By George Bremer
The Herald Bulletin
ANDERSON, Ind. —
Taj Smith’s voice cracked and soft tears joined the sweat trickling down his face.
It’s hard for Smith to talk about his past in Newark, N.J., a place where the pervasive culture of gangs and drugs helped claim the lives of two of his brothers and nearly a dozen of his friends.
Smith admits he was no saint.
According to a feature in the New York Times, he was kicked out of his high school. And when a mentor fought to have Smith accepted back on the football team, he wasn’t allowed to enter any school buildings.
That edict included the locker room, which meant Smith was forced to dress in the parking lot.
Compared with the challenges of his past, fighting for the fourth consecutive year for a spot on the Indianapolis Colts’ roster doesn’t seem quite so daunting.
“Taj is a guy that’s certainly displayed a lot of perseverance in his life,” Colts coach Jim Caldwell said after Tuesday’s morning practice. “He’s had some very, very difficult times. He’s a guy that has some wherewithal to get it done, but he’s also an achiever.”
The deaths of Smith’s two oldest brothers have come to define his life.
He has a tattoo on his right hand to memorialize them — “BMLS,” Brothers Memories Live Strong.
One brother was burned to death in an alley seven years ago, and his murder remains unsolved. The other reportedly took his own life in 2009 before police burst through his hotel door in Virginia.
Smith has dedicated his days to ensuring other at-risk youth don’t meet similar fates.
He spent the offseason and the lockout visiting high schools in Newark. He talked to students about the effects of violence and told them stories from his own life. He tries to hold camps in the inner city and generally reach out to as many people as possible through whatever public events he can organize.
Unlike some professional athletes, he’s not running from his responsibilities as a role model. He’s seeking out opportunities to change lives.
“It’s just a blessing for the kids to see that there’s someone in the city that actually lived there and actually moved out and made something of themselves,” he said.
Smith still is making something of himself.
He spent most of the past three seasons on the Colts’ practice squad. And it all almost came to an end in an instant last September.
On the final play of Indianapolis’ final preseason practice, Smith tore his hamstring.
And the club placed him on an injury list that made him ineligible to return before November.
“It was tough, just sitting around, just trying to get healthy,” he said. “I watched the whole football thing, and not being out there with my teammates, it did hurt a lot. But I just kept pushing, and God blessed me to come back.”
By December, he was on the Colts’ active roster for the first time.
In his first game, against his childhood favorite Dallas Cowboys, he blocked a punt and recovered it in the end zone for a touchdown.
No one on the field had a smile bigger than Smith’s.
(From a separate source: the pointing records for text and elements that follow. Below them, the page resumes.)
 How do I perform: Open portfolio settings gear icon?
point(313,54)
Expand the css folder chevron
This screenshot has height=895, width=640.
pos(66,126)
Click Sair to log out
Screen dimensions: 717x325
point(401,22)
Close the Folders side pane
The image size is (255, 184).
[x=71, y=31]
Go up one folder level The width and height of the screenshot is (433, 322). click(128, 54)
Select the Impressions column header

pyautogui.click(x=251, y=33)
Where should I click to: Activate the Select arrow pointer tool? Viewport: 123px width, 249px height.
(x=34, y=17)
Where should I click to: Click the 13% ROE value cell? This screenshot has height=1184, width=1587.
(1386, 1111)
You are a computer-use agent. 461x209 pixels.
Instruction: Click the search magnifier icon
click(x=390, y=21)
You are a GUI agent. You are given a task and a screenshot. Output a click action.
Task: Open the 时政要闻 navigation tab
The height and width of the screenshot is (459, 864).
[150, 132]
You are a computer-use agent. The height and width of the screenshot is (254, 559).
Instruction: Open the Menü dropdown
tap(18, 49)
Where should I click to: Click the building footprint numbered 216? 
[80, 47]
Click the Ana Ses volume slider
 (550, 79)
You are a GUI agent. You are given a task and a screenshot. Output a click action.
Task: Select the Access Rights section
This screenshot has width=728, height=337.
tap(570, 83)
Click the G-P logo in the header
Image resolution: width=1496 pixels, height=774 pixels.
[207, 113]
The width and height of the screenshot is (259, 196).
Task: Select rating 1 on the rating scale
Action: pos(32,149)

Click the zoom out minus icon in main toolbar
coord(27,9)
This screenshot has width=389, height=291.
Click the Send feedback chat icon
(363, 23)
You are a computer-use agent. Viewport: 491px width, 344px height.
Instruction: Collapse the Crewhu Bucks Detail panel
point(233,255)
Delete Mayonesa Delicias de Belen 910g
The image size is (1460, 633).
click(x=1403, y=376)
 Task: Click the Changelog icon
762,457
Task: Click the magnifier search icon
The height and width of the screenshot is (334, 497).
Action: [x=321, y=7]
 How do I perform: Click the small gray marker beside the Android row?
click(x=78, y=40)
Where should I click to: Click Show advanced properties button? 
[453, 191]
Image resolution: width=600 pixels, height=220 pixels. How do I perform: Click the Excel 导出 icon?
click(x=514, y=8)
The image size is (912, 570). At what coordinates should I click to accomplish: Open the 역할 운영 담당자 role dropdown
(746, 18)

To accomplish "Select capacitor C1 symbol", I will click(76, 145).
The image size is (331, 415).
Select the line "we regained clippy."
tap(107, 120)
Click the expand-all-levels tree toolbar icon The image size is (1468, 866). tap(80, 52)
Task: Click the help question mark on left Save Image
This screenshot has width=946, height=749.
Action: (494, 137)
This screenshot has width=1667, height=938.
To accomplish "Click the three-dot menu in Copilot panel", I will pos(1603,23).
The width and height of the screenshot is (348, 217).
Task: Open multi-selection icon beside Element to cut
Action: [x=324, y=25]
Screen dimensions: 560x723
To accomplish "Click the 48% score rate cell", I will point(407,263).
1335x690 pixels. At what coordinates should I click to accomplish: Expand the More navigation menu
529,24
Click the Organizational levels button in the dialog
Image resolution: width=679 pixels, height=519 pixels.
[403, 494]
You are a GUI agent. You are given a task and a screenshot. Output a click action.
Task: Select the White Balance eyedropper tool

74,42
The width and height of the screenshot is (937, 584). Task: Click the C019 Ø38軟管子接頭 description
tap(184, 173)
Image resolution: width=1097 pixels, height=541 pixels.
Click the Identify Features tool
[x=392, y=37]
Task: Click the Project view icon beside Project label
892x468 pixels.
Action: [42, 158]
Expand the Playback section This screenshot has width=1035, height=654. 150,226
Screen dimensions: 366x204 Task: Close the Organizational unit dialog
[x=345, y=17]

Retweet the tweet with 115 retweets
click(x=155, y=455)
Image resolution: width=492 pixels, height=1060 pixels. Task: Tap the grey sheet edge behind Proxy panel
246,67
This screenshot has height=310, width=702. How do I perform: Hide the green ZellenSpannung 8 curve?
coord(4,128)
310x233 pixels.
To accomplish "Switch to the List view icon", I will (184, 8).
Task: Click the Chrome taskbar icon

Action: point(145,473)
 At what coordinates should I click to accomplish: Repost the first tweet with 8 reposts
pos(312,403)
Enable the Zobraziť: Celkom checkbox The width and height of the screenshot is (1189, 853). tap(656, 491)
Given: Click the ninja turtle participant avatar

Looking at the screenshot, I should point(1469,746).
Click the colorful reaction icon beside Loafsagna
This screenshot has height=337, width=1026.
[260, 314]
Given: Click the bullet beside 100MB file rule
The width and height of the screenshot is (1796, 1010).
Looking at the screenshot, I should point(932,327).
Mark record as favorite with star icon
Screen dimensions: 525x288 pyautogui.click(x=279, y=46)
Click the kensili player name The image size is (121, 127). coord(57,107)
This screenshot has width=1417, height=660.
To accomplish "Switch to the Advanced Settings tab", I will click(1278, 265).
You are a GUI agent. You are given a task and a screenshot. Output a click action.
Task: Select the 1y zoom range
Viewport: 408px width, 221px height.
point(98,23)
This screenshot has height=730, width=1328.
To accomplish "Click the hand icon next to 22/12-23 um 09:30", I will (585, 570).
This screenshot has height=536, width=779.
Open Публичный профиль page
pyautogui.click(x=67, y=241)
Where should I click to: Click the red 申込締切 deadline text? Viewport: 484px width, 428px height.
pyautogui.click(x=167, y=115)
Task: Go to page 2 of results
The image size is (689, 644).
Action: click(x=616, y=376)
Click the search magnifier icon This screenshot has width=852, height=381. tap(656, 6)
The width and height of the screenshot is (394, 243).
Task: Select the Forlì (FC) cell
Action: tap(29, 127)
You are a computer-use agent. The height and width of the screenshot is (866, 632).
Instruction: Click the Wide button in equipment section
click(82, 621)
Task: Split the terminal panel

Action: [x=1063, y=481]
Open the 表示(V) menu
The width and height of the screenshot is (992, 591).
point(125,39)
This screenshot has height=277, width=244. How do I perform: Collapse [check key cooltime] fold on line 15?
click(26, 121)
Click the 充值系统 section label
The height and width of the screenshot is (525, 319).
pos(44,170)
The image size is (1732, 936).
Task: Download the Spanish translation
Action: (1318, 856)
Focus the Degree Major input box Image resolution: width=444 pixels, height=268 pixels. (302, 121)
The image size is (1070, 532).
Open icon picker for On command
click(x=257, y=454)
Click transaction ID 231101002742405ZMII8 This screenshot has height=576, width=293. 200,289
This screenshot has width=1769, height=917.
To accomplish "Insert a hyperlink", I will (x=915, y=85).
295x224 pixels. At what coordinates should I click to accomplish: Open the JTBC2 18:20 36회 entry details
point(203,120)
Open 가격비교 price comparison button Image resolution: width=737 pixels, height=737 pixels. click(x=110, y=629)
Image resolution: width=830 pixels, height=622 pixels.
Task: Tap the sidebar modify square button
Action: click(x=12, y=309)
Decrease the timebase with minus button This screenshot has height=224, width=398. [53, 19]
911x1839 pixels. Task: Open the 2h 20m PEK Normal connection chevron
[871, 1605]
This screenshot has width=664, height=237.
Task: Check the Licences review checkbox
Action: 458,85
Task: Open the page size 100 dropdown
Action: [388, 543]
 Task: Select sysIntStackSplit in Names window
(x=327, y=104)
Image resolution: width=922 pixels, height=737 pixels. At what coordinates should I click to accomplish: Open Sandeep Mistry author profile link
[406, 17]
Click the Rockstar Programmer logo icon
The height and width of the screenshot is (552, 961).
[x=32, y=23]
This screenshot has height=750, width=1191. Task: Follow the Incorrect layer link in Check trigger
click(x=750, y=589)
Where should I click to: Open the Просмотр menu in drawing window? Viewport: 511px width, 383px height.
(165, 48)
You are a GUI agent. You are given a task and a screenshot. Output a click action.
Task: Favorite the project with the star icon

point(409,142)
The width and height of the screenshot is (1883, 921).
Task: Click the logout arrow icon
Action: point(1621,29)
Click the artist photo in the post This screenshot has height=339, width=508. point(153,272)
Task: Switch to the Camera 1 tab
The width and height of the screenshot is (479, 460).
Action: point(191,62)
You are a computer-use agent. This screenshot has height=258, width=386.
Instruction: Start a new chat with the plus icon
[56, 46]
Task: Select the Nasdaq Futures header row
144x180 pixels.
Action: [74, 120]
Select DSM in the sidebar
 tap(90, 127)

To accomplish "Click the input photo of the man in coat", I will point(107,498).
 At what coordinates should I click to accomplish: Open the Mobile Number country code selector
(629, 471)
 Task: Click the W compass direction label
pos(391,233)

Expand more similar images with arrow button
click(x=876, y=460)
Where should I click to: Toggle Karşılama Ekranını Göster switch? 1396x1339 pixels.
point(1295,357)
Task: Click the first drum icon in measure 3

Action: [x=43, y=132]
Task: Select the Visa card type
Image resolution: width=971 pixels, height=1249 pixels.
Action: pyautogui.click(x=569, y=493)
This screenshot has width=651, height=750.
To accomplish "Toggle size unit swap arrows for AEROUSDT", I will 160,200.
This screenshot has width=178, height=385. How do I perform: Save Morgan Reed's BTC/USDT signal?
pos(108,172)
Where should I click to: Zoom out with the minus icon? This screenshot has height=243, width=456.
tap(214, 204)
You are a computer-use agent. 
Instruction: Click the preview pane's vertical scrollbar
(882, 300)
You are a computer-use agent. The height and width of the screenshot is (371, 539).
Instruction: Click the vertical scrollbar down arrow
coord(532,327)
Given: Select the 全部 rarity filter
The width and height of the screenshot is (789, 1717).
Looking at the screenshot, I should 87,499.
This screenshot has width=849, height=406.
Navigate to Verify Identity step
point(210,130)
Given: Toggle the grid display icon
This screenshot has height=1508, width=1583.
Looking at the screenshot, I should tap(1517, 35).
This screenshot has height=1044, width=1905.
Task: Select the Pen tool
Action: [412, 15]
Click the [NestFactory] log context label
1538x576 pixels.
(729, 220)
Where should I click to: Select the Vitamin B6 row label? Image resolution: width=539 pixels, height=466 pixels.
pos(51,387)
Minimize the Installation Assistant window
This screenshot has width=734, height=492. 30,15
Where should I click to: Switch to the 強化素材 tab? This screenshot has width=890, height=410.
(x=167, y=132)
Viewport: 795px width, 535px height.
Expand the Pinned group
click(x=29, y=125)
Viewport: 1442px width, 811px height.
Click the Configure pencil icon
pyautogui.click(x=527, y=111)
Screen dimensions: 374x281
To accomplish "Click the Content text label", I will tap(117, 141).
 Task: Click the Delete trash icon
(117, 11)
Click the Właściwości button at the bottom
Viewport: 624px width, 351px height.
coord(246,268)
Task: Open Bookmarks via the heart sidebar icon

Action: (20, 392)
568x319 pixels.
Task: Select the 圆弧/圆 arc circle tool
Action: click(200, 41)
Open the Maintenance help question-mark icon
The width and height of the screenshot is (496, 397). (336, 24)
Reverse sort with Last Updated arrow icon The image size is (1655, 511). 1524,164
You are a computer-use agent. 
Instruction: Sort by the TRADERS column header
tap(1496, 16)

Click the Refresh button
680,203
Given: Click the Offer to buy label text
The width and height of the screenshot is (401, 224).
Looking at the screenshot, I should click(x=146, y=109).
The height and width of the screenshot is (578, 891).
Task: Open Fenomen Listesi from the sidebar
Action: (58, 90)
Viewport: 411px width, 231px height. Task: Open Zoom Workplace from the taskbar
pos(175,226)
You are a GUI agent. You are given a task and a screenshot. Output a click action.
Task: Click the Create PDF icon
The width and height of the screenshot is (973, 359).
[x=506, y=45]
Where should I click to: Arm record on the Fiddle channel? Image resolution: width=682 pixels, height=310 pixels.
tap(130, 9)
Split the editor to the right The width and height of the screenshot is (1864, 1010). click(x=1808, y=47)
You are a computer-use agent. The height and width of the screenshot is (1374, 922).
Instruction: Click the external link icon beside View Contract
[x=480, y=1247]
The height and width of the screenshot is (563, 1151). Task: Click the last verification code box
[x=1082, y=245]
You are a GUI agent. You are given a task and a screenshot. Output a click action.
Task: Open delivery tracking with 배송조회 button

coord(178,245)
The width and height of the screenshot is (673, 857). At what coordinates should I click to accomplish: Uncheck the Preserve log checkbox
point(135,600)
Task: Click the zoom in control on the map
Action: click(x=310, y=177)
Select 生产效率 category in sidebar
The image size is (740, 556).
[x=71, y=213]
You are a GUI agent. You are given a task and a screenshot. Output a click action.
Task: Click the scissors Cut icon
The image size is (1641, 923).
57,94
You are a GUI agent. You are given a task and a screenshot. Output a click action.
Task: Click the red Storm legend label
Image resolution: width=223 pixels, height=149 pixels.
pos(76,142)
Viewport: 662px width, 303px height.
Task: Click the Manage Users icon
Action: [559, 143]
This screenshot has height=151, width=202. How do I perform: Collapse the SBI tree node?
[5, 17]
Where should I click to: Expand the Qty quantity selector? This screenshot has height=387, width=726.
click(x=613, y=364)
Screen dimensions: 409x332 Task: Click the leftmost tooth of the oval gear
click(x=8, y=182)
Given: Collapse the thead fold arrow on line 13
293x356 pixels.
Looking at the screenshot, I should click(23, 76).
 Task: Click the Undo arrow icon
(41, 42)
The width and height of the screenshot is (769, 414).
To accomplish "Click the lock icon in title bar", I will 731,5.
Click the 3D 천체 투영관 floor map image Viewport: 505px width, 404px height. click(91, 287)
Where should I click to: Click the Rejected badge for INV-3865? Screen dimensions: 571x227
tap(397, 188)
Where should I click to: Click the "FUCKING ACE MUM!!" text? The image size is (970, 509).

“It was a blessing because some people don’t get a second chance,” he said. “Obviously, I did, and it paid off.”
Smith has gotten some time working with the first team in camp this season, but he’s just as hungry as ever.
Five Colts — Reggie Wayne, Austin Collie, Pierre Garcon, Anthony Gonzalez and Blair White — are nearly locks to make the Week 1 roster. Indianapolis isn’t likely to keep more than six wideouts, which means Smith is battling with several teammates for what likely will be just one job opening.
He made a good start with a 44-yard touchdown catch in Saturday’s preseason opener against the Rams.
“At the end of the day, there’s still a lot more I can improve on and stop making mental mistakes with stuff I know,” he said. “(The touchdown) was great. It helps me out. I just gotta keep making plays so I can end up on the team.”
Some would say it’s remarkable enough, given what he’s been through, for Smith to be here in the first place.
The opportunity isn’t lost on him.
He just believes it’s all part of a higher plan.
“God’s first always,” he said. “He blessed me with the gift of actually being out on the football field. It’s much more than just football. It’s about how you will be. I do my best to try to let (kids) know that. It’s hard work, and you gotta sometimes give up a lot to get to where you want to be. You gotta start hanging around different crowds and just do the right thing.”